**Excerto da página**
******************************
Erro crasso na maternidade de substituição

RAFAEL VALE E REIS 20/07/2016 - 07:30
O que pretende o BE com a nova legislação é temerário e contraproducente.

Depois do veto de Marcelo Rebelo de Sousa, o Bloco de Esquerda (BE) vai insistir, na Assembleia da República, nas alterações legislativas que permitirão, em casos excecionais e altruístas, o recurso à maternidade de substituição.
A admissibilidade da maternidade de substituição, a título excecional, é, em geral bem-vinda (a votação da última versão da proposta do BE no hemiciclo demonstra-o) e uma adequada utilização da figura (que será sempre reduzida, tendo em conta a experiência estrangeira) trará, sobretudo, vantagens, pois resolverá casos graves de infertilidade, sem que por cá se possa cair no vórtice mercantilista e de duvidosa dignidade social que atinge, por exemplo, há muitos anos, o recurso às mães de aluguer nos EUA.
******************************
**Linhas de dados**
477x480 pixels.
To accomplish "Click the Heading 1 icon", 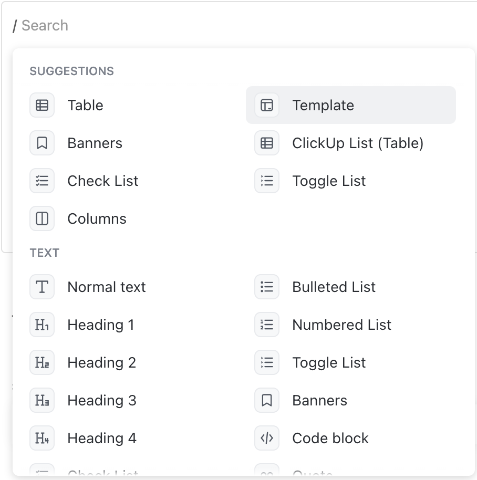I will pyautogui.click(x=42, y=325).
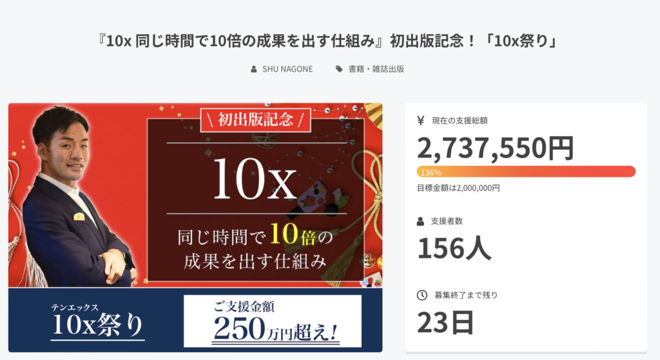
******************************
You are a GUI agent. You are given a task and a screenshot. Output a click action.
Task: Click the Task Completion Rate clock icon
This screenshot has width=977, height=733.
******************************
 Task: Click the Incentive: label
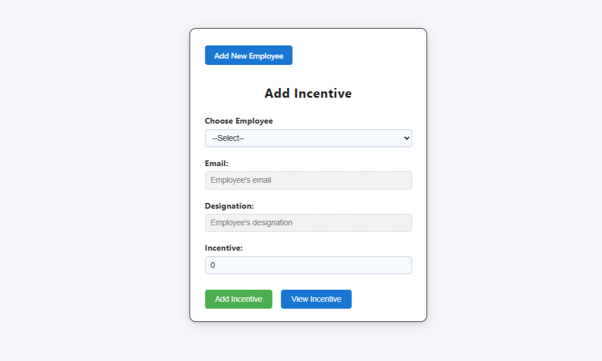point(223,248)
******************************
**Tarefas obrigatórias**
• A. No artigo sobre a maternidade de substituição, porque é que uma adequada utilização da figura trará sobretudo vantagens? Responda em uma a três frases.
• B. Responda com base no artigo sobre a maternidade de substituição:
(i) Quem vetou as alterações legislativas?
(ii) Em que órgão vai o BE insistir nessas alterações?
(iii) Em que país é dado como exemplo o recurso às mães de aluguer?
• C. Retome o artigo sobre a maternidade de substituição a partir do ponto em que termina.

**Respostas do exercício**
• A. Porque resolverá casos graves de infertilidade. Além disso, fá-lo-á sem que por cá se possa cair no vórtice mercantilista e de duvidosa dignidade social que atinge, há muitos anos, o recurso às mães de aluguer nos EUA.

• B.
(i) Marcelo Rebelo de Sousa.
(ii) Na Assembleia da República.
(iii) Nos EUA.

• C.
Porém, as soluções agora apresentadas - já contando com as alterações motivadas pelas preocupações manifestadas pelo Presidente da República (no veto à primeira versão do projeto) e do Conselho de Ética para as Ciências da Vida - são, pelo menos num ponto, aberrantes. Está em causa a não consagração no projeto do direito ao arrependimento da mãe portadora, ou seja, a impossibilidade de esta revogar o consentimento dado para o procedimento para, assim, poder ficar com a criança que gerou, após o parto. Dito de outra forma: o que está prestes a ser, de novo, aprovado pelo Parlamento é um ataque feroz ao princípio basilar da livre revogabilidade das restrições voluntárias aos direitos de personalidade, que o Código Civil garante há décadas. Se as soluções do BE entrarem em vigor, o casal beneficiário, após o nascimento, poderá, nem que seja à força (utilizando a via judicial) arrancar dos braços da mãe portadora a criança acabada de nascer, como se esta fosse propriedade sua e, portanto, em autêntica execução específica.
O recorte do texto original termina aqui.